Task prompt ▸
Return, exactly and in full, the lines of the records below starting at the one with "You are a GUI" and ending at the one with "The image size is (712, 553).", and no other lines.

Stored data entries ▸
Segment Open

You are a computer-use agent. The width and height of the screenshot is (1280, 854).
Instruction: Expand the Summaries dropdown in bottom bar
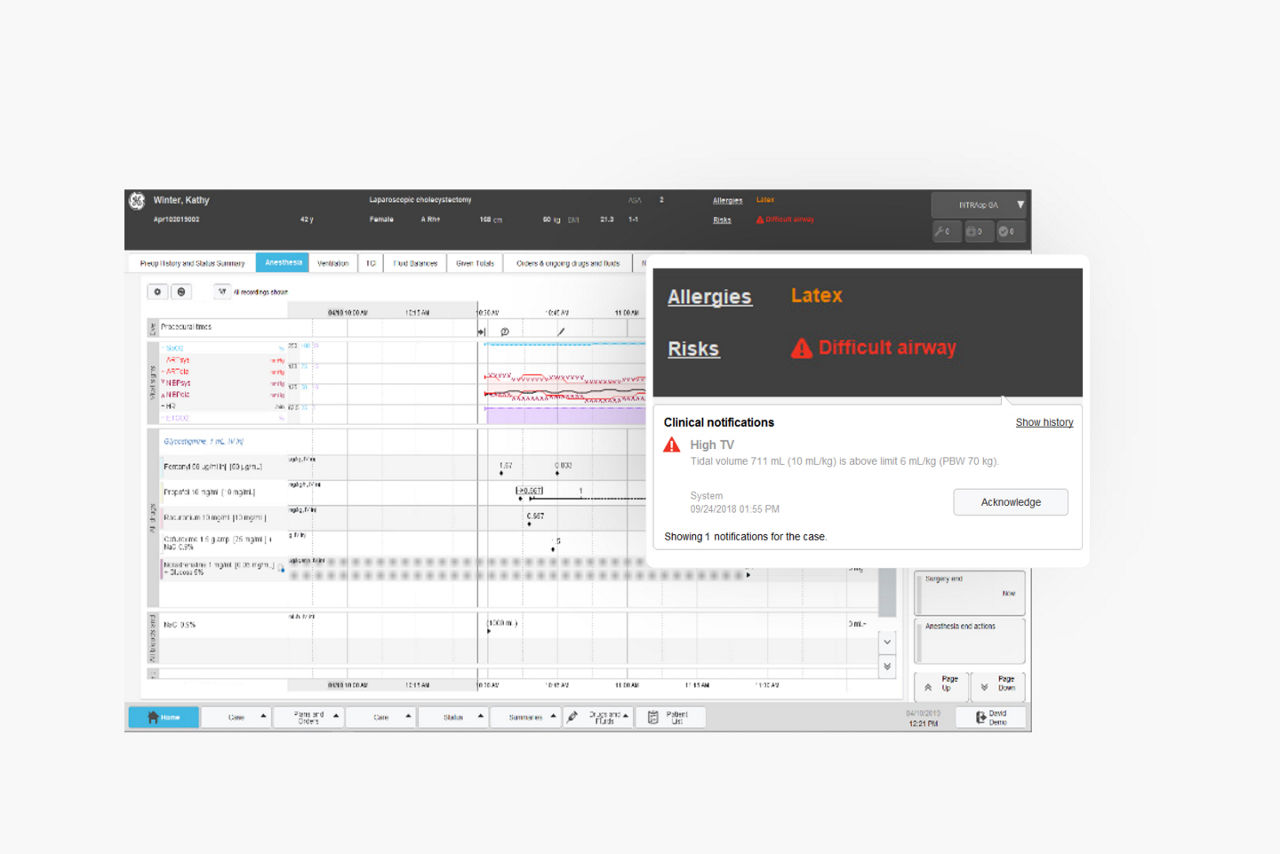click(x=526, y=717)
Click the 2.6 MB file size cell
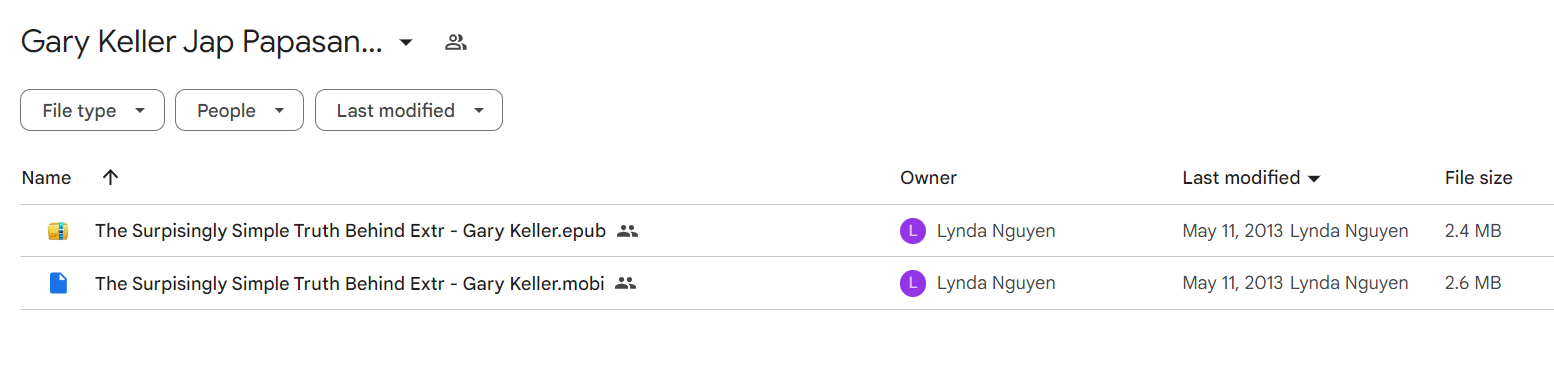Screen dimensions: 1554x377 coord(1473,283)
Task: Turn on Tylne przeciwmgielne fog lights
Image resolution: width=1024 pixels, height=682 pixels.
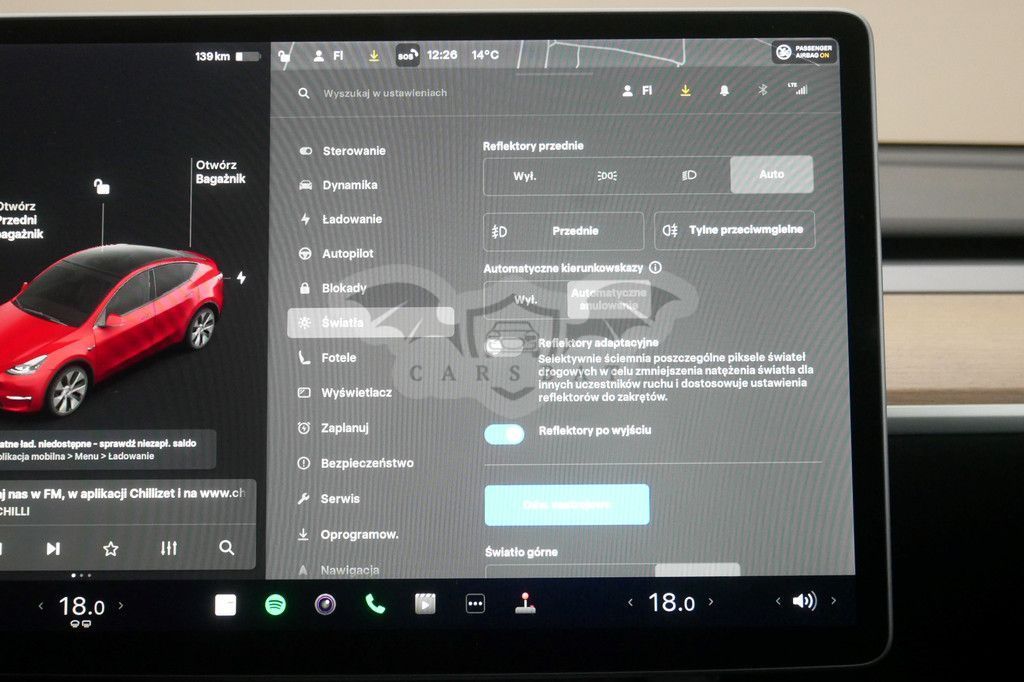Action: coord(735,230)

Segment Closed
Segment Open

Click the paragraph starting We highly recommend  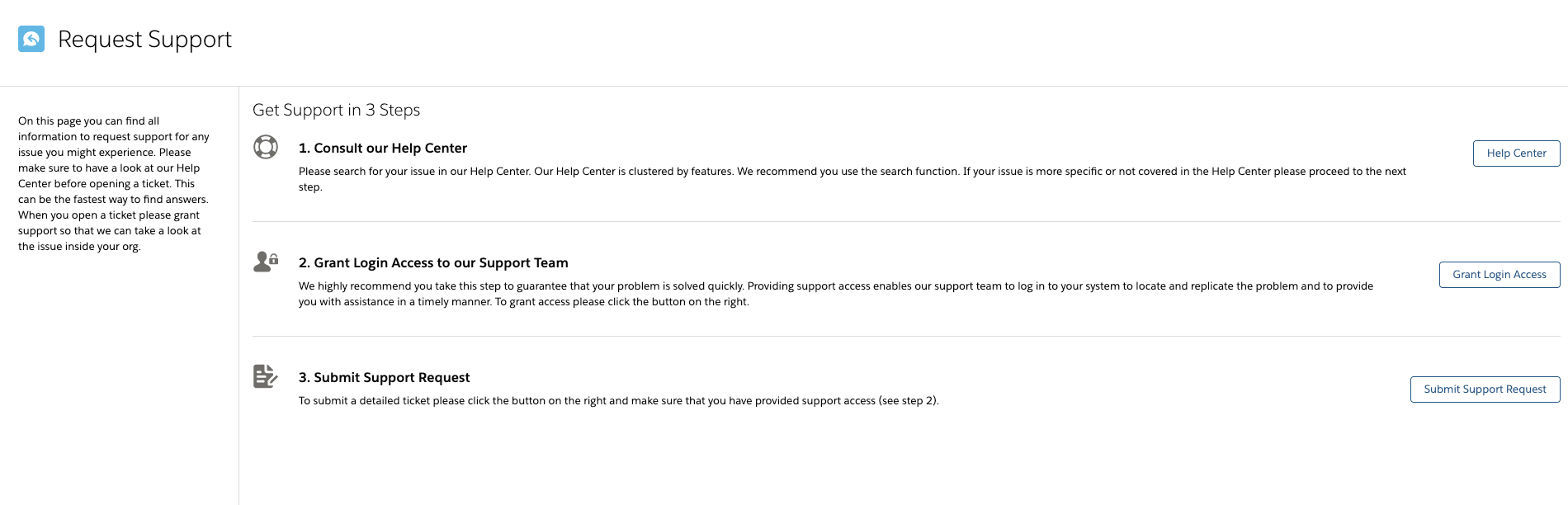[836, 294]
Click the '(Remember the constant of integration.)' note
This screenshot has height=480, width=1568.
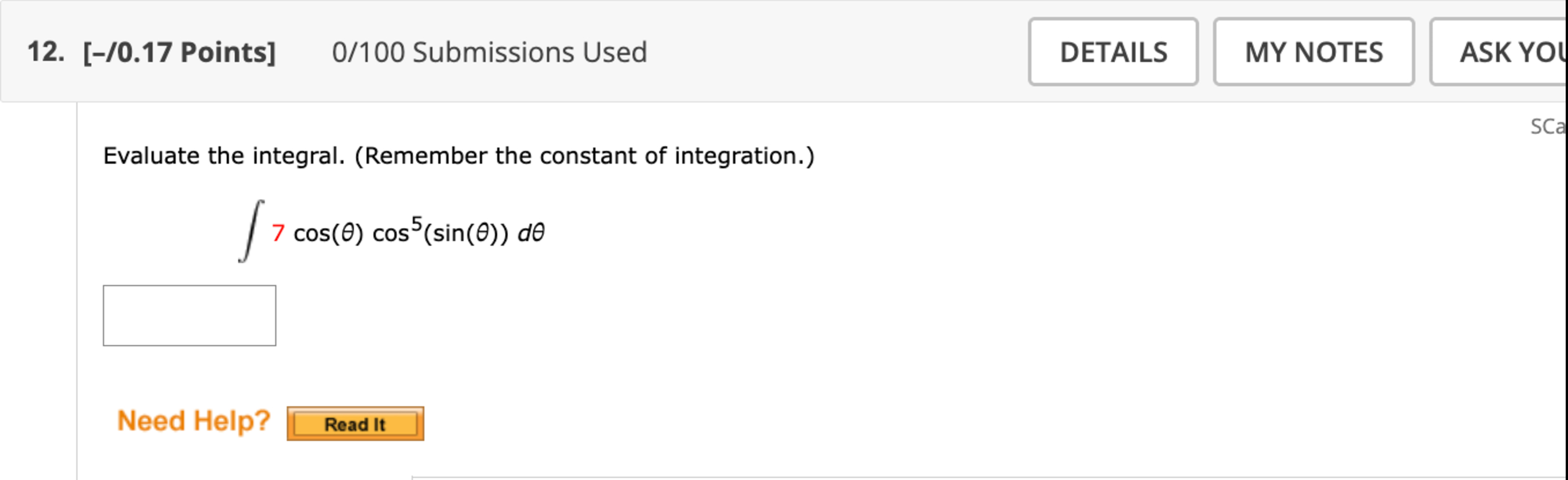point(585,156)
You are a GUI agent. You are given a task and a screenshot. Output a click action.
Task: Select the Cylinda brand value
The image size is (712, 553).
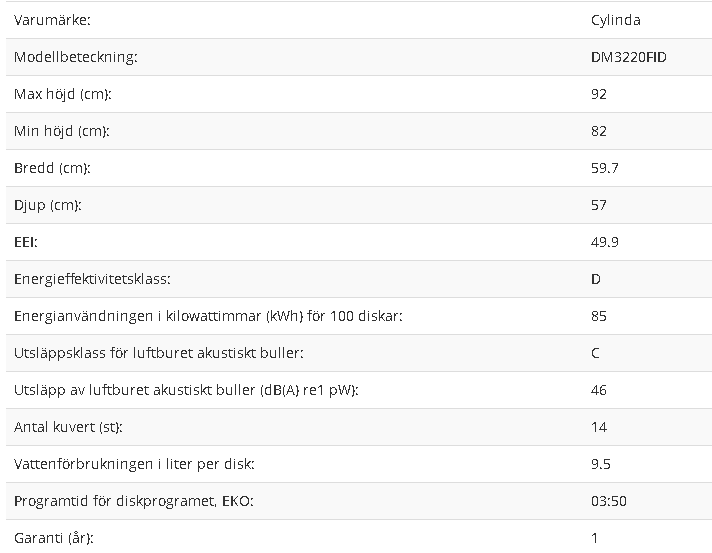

Segment Closed

Solution ▸
You are a GUI agent. You are given a task and a screenshot. Output a click action.
Task: Select the Cylinda brand value
The image size is (712, 553).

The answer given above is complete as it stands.